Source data
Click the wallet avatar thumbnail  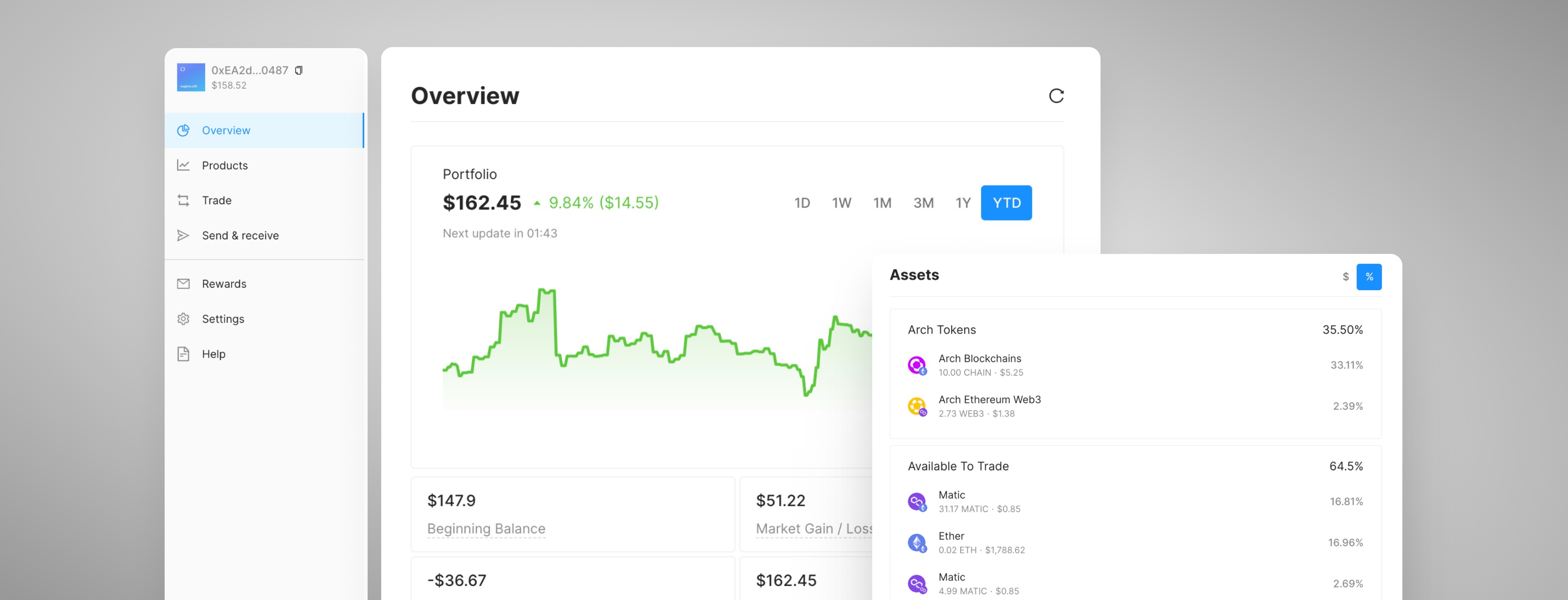(190, 77)
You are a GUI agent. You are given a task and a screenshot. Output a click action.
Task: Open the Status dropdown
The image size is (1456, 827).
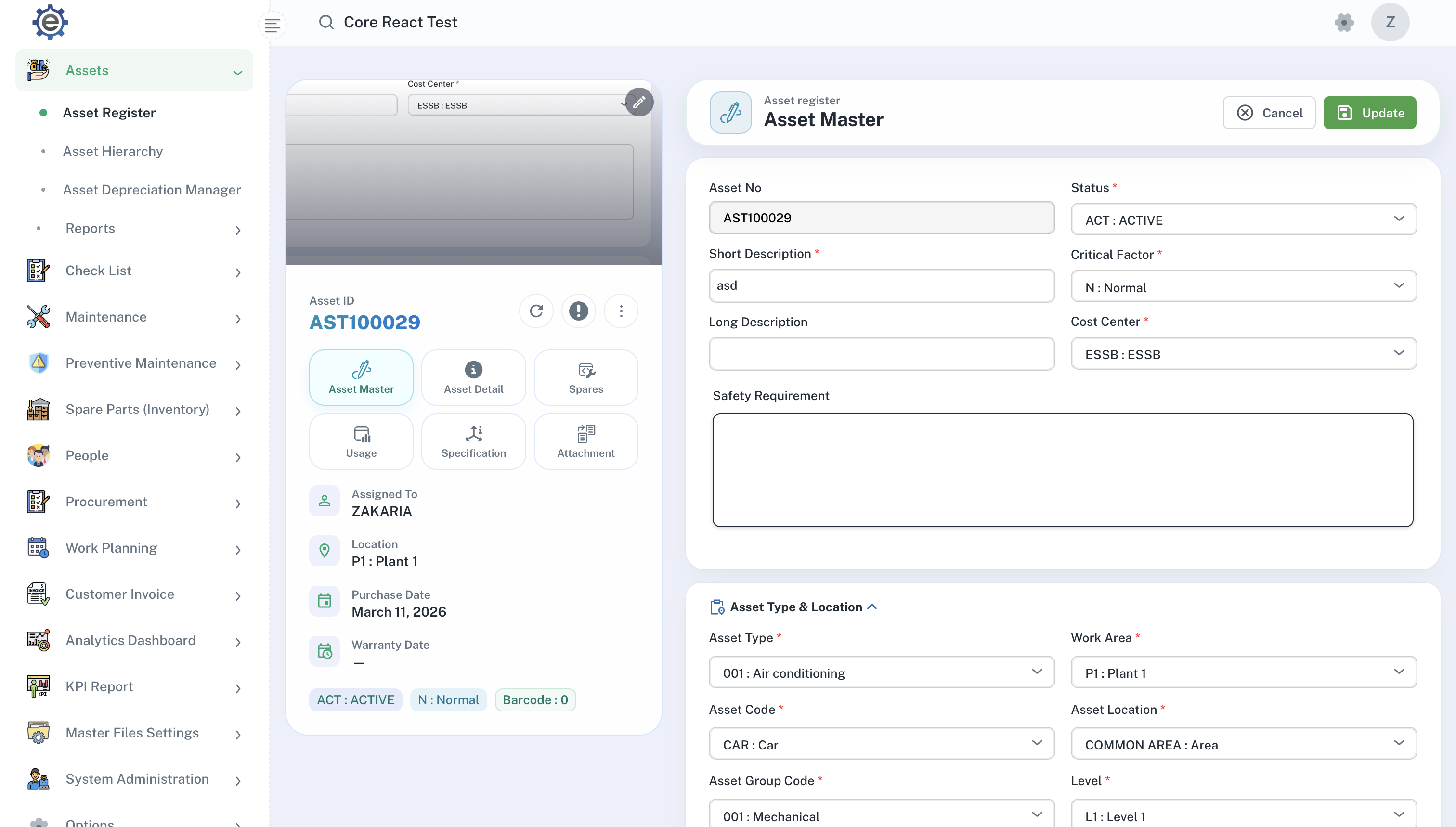1243,220
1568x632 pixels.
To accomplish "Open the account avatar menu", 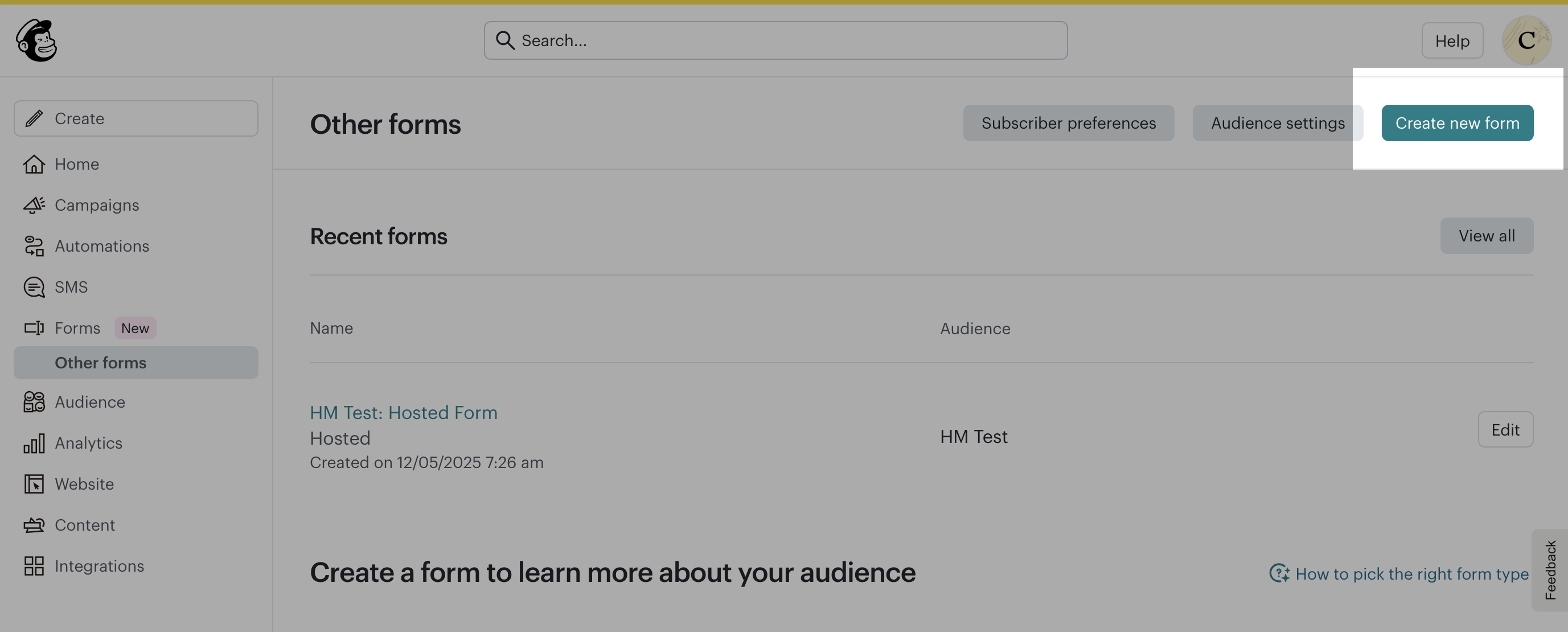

→ **Task item**
Give again exactly the lines from the one holding "Task: Open the Status dropdown" to the final line of the records, both ends included, and nothing more. Pictures do not belong in the copy.

→ **Worked solution**
Task: Open the Status dropdown
The image size is (1456, 827).
1243,220
1568x632 pixels.
To accomplish "Open the account avatar menu", 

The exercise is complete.